If western philosophy is no more than ‘footnotes to Plato’, so, arguably, is the myth of its founding hero, Socrates. While there is good evidence for certain aspects of Socrates’ life — his preoccupation with ethics, question-and-answer technique and his trial and death in 399 BC — most of it is shrouded in uncertainty. His only contemporary depictions are in a few satirical comedies by Aristophanes. It was Plato’s dialogues, composed in the half-century after Socrates’ death, which first presented their author’s beloved teacher as the ideal philosopher, tragic hero and sage; and although there were other writers of ‘Socratic dialogues’, it was Plato’s Socrates, above all, that bewitched philosophers, from Aristotle to Nietzsche. It is thanks to Plato that we have Socrates’ saying that ‘the unexamined life is not worth living’.
But how much can we ever know about the real Socrates? Armand D’Angour’s Socrates in Love is one of several recent attempts at an answer that are ‘not written for specialists’, but for a wider audience. The book is presented as a sort of tutorial, led by its author, a Fellow of Jesus College, Oxford. A photograph in the foreword of an unidentified college window behind some daffodils evokes a serenely contemplative setting.
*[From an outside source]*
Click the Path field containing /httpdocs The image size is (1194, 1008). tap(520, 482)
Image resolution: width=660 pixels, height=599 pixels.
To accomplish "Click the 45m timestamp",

According to D’Angour, the problem with the Socrates of modern accounts is that his character lacks development, because it is restricted to his later years, when he was ‘physically unprepossessing’ and fully formed as a philosopher. This book aims to correct that picture. Assuming the role of ‘detective investigator’, D’Angour examines afresh the circumstantial evidence and a few less well-known sources to see what can be gleaned about Socrates’ early life, and, in particular, his loves. The result, he claims, is ‘surprising, fascinating and even shocking’.